# Exercise description
The answer must consist of every line below containing "computer".

# Record extracts
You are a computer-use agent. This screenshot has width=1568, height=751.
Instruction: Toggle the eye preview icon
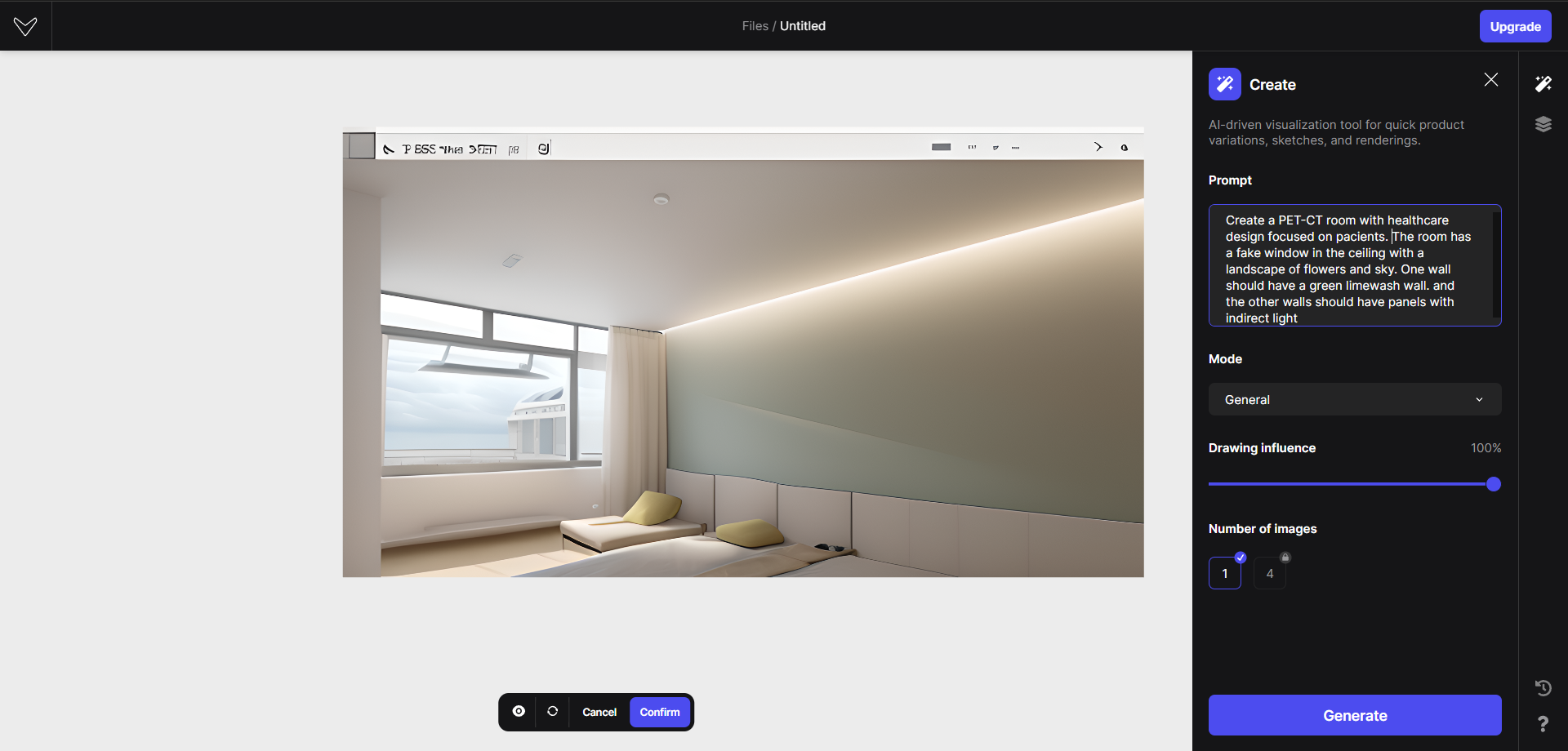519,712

--

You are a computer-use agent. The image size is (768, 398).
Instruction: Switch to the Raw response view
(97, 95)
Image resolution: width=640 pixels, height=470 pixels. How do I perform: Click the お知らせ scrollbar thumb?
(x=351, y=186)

# Written solution
You are a computer-use agent. This screenshot has width=1568, height=751.
You are a computer-use agent. The image size is (768, 398).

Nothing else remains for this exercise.